The size of the tumor ranged from 0.2 cm to 30 cm (mean: 4.58 ± 5.2). The mitotic count was 0-29 per 50 HPF (× 400) (mean: 4.25 ± 2). Necrosis was present in 13 (26%) tumors. Twenty-four (48%) tumors showed evidence of dual differentiation toward smooth muscle and neural elements. Reactivity for either SMA or desmin (epithelioid features) was observed in 8 (16%) cases. There was neural differentiation (spindled features) in 7 (14%) cases. No evidence of differentiation toward either cell type, was formed even after exhaustive immunohistochemistry in 11 (22%) cases. Of the 50 tissues tested, 35 (70%) were positive for KIT staining (Figure 1), while 15 (30%) tumors lacked KIT expression. The high incidence of KIT-positive staining (57%) was in tissues diagnosed as “high risk” tumors. Twenty-four (48%) tumors were CD34 positive.
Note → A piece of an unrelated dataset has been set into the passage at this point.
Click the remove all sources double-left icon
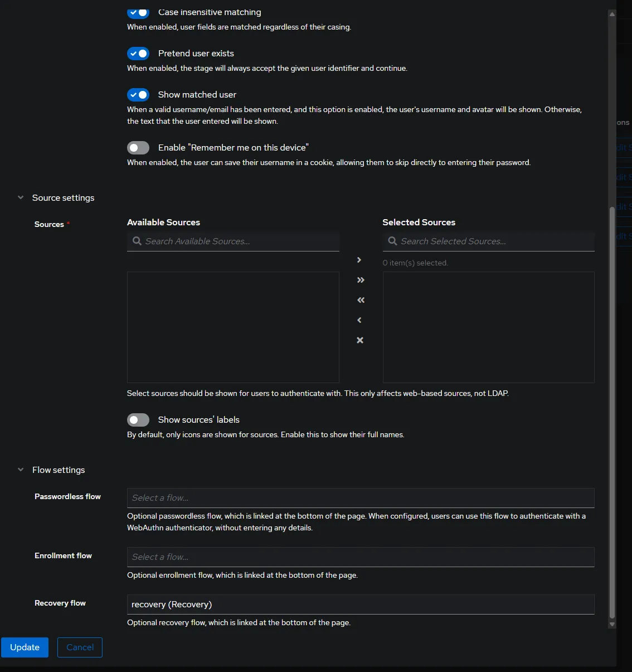The height and width of the screenshot is (672, 632). click(361, 300)
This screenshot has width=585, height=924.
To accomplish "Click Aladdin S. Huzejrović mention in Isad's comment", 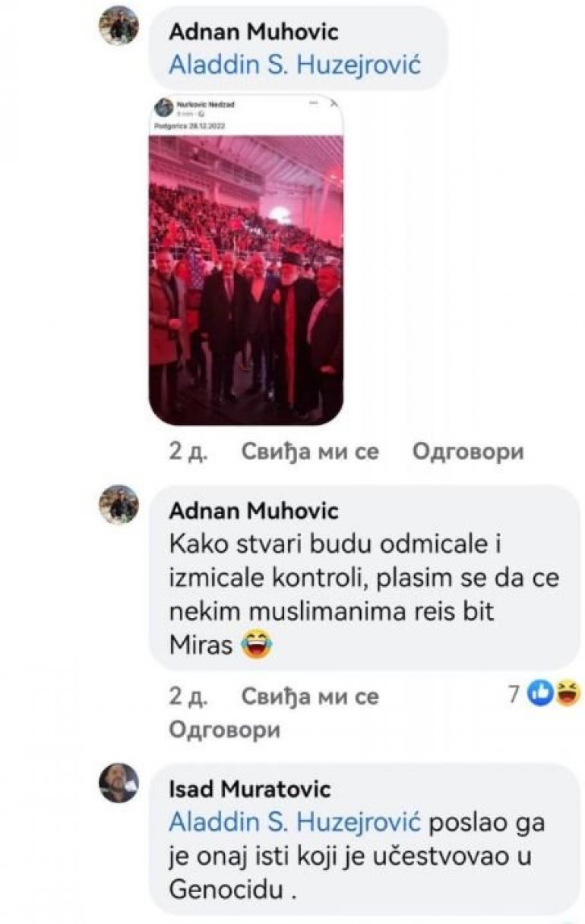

The proliferative activity (PCNA labeling index) was high (> 10% labeled nuclei) in 62% of our specimens. Only 6 (12%) cases were characterized by high (> 20% labeled nyclei) Ki-67 immunoreactivity percentages. Bcl-2 protein was positively expressed in the cytoplasm of tumor cells in 26 (52%) specimens.
Complete information on patients’ clinical course could be obtained in 50 (100%) cases. According to the available follow-up, patients with KIT-positive staining tumors were alive without evidence of residual tumor for an average period of 32.3 mo (12-82 mo). Tumor location, mitotic counts, risk group and metastasis seem to be related to survival, since partial likelihood ratio test of Cox regression for each of these patient’s feature was less than 0.05 (Figure 2, Figure 3, Figure 4). There was an indication of association between tumor size and mitoses (P = 0.055, Fisher’s Exact test).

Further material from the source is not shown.